Stored records
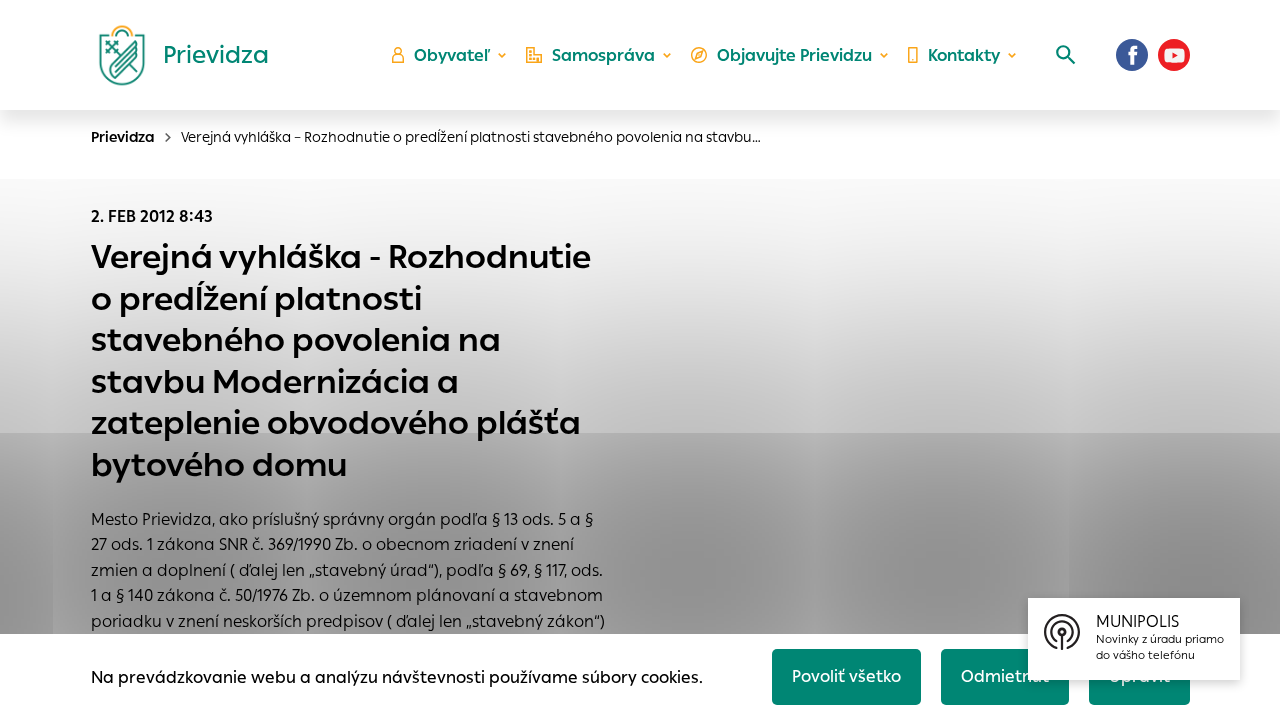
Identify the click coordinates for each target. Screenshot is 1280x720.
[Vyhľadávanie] (1066, 55)
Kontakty (964, 55)
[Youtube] (1174, 55)
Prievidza (123, 137)
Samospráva (603, 55)
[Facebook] (1132, 55)
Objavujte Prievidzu (794, 55)
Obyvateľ (452, 55)
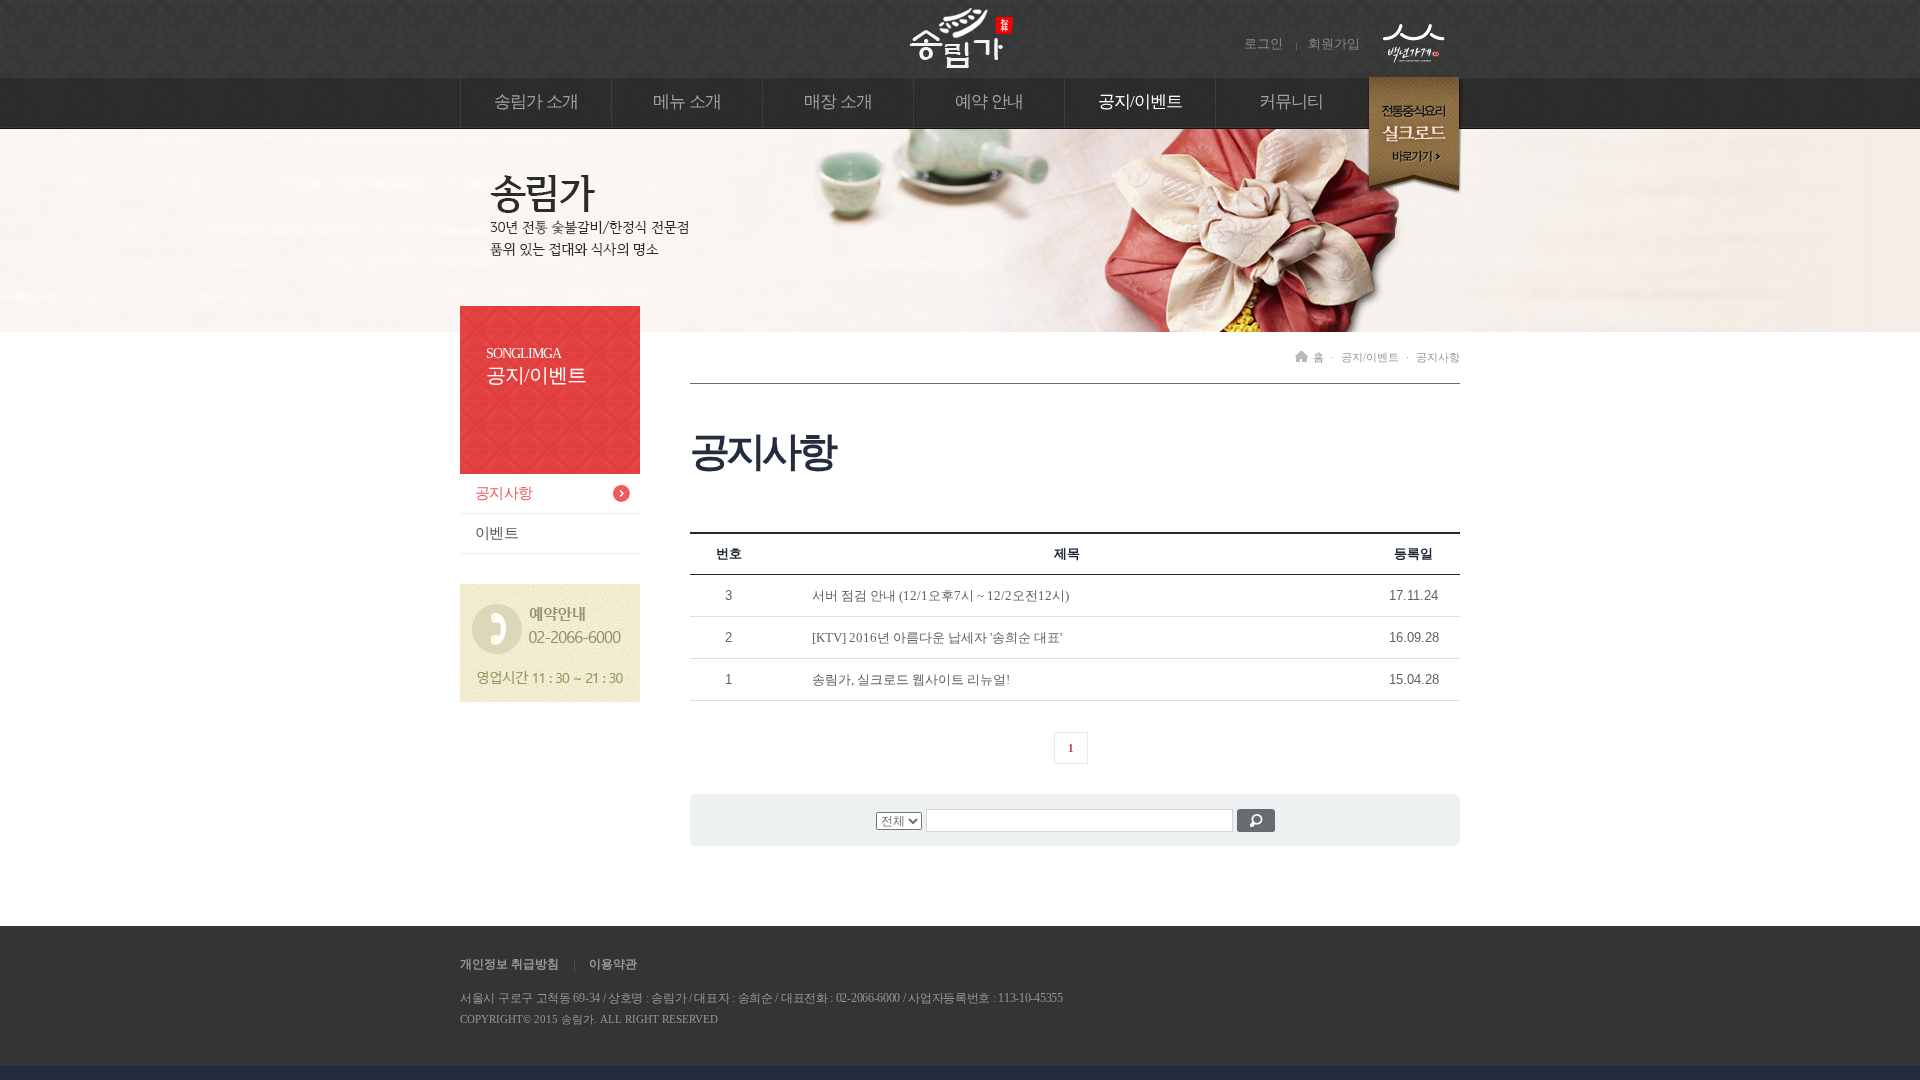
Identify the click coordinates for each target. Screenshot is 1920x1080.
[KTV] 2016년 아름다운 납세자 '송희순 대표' (937, 637)
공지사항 (503, 493)
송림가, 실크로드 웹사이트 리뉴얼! (911, 679)
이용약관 (613, 964)
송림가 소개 (536, 101)
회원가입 (1334, 43)
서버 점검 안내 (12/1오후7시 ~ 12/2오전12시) (940, 595)
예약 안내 (989, 101)
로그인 (1263, 43)
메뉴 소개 (687, 101)
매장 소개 (838, 101)
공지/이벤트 (1140, 101)
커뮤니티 (1291, 101)
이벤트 (496, 533)
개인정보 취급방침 (509, 964)
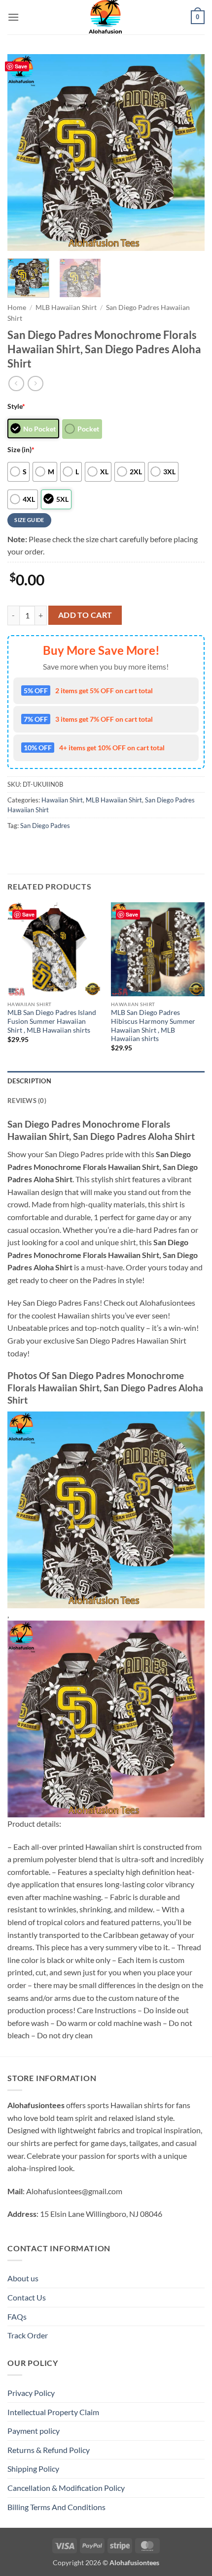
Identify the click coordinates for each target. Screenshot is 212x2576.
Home (16, 307)
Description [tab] (29, 1081)
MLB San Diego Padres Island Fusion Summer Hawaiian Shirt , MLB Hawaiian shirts (51, 1021)
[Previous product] (35, 383)
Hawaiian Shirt (62, 800)
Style (16, 406)
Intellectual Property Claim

Exercise details
Wherever a line in the data above holds "target", copy that line.

Output
Identify the click coordinates for each target. Screenshot is 1280x720.
Identify the click coordinates for each target. Screenshot is 1920x1080.
Identify the click coordinates for each target. Screenshot is 212x2576.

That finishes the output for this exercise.